A: It’s a signature song for the civil-rights movement, but for me, it meant something different. … When I was listening to it, I was thinking about, “What does this song mean to me?” That song came out during a transitional time in history, and this is a transitional time for me in my life, and it took on a different meaning for me. And, you know, I’m the last female standing, and I’m still here, and I feel that I’ve changed a lot for the better, and I think that has a connection. Like, it came out during a pivotal time in history, and it’s during a pivotal time in my life. Mixing both of those together is emotional, and it’s saying that change is going to come. It came — and for me, it’s going to come.

Q: The judges criticized you for choosing to sing “Fever” on Tuesday because they didn’t think it showed America who you are an artist. What kind of artist would you like to be?

A: I’m a mix of a lot of things. I think that’s why people say, “Oh, she’s Broadway.” I’m just like a black Christina Aguilera/ Alicia Keys. I definitely see myself putting together a Christina Aguilera album, the one she just did [2006's Back to Basics], and the Alicia Keys album, like [2003's] The Diary of Alicia Keys. I’m definitely into a lot of pop and R&B and the old-school musical thing. So I’m evolving as an artist, I’m growing. I’m glad I did “American Idol,” because people got to see that transition that I went through, and I’m still learning more about myself every day. And I think that’s the beauty of competition: You just learn so much. So people will know who I am. You’ll know who I am once I put out an album!

Q: Were you as puzzled as “Idol” fans were about the producers choosing Gia Farrell’s “Hit Me Up” for you on Tuesday?

A: I thought, “My nieces and nephews like that song because they like the movie ‘Happy Feet’!” [Laughs.] … It’s not like I could change it. I just tried to make the best of it. I’m very optimistic, so when something comes in my way and I’m like, “Oh, it’s going to be horrible,” I just think, “What can I do to turn this into something positive? What can I do to make the best out of it?” I tried my very best.

Q: How did growing up around your dad’s addiction shape you as a person?

A: The struggles that we go through, I’ve seen that it either makes you or breaks you.
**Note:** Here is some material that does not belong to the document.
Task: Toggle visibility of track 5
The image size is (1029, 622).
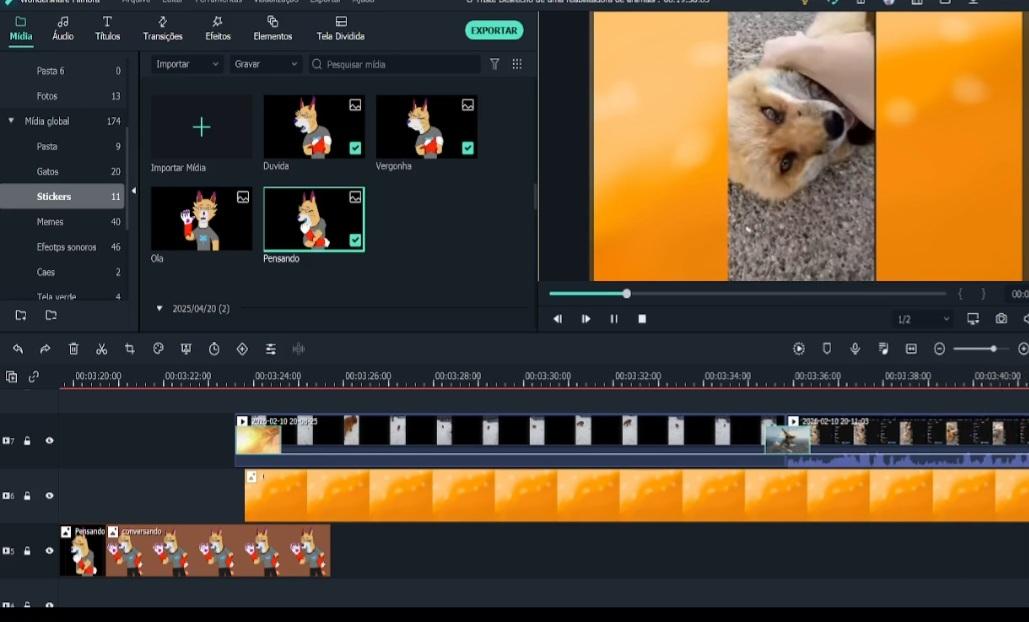Action: pos(49,551)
And for me, the strong person that I am, the humble person that I am, having my dad struggle with that, it really made me sad a lot in my life. It actually made me understand people more, and I told myself that I’m not going to let this determine what my future is going to be, and I’m going to do something good, and I’m going to help my dad and encourage him, and I’m going to make him proud, so he can make me proud. And that’s exactly what he’s doing now. He sees me doing something good, and it really motivates him to get clean and sober, and it’s a beautiful story to tell. One day, I’ll tell it in a book.

Q: What do you hope to accomplish after the tour?
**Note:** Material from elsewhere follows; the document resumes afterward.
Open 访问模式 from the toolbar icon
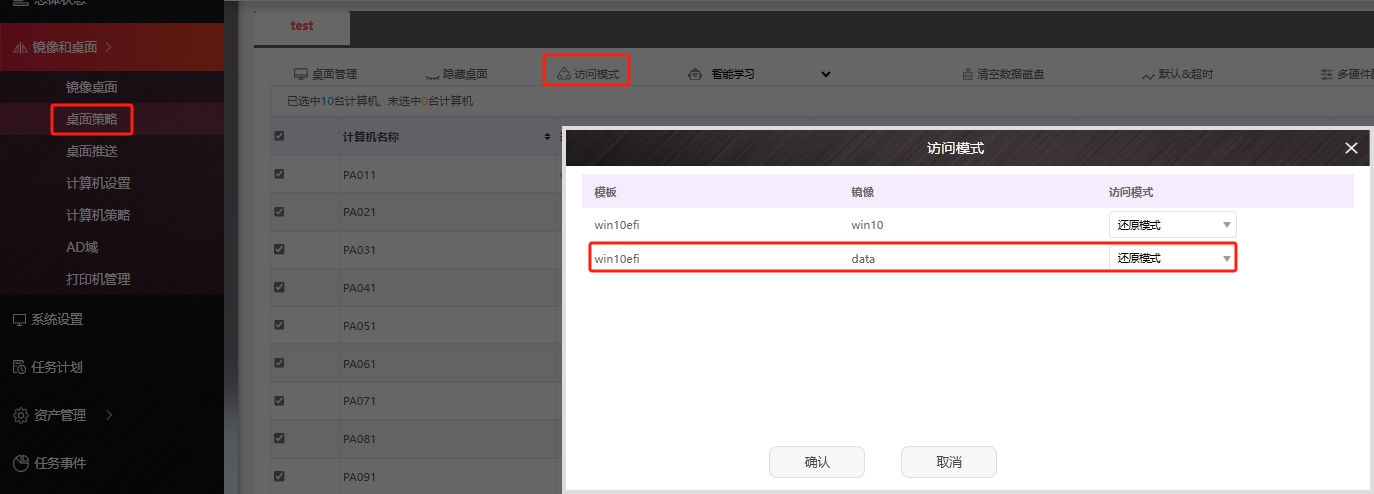This screenshot has width=1374, height=494. (563, 74)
A: I tell people I want to do everything, and I’m really goal-oriented, so I know that whatever goal I set, I’m going to accomplish, whether it’s in a year or a 10-year span. So I want to make an album. I want to star in a film. I want to do Broadway. I want to open up an organic restaurant. [Laughs.] It just depends on what comes first. I have goals and I write them down, and then I continue to look at them. It’s whatever opportunity comes first and what’s the best career move for me. That’s basically what’s going to happen.
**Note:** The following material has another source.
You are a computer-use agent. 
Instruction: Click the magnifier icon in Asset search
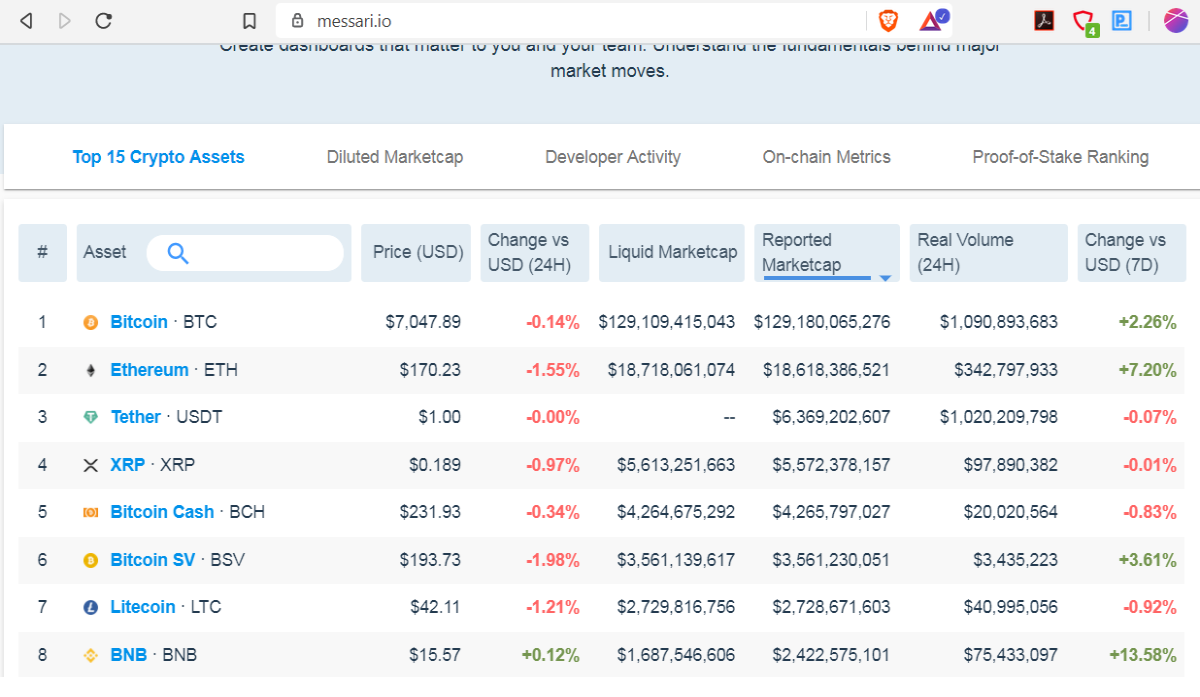pyautogui.click(x=178, y=253)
Q: What was it like to get this close and not make it to the finale?

A: I think anybody who’s on the show has made it. Success for every person is different, and for me, this was very successful, making it to the top three. I made it. I set a goal, and I got there, and I’m very, very, very happy. I’m at peace. I think I’ve made it, and only great things can come from here on out.

Q: Do you think your experience on the ABC singing competition/ reality show “The One” gave you a leg up on your “Idol” competitors?

A: All of us had advantages. A lot of us had a lot of experience beforehand. I don’t think it hurt me. It really let me know what’s in store, because it’s kind of the same format but more reality. People really actually got a chance to see my personality [on "The One"], because “American Idol” is not as much reality behind the scenes, but it’s more being onstage, and my songs weren’t really showing who I really was. I think it prepared me a lot.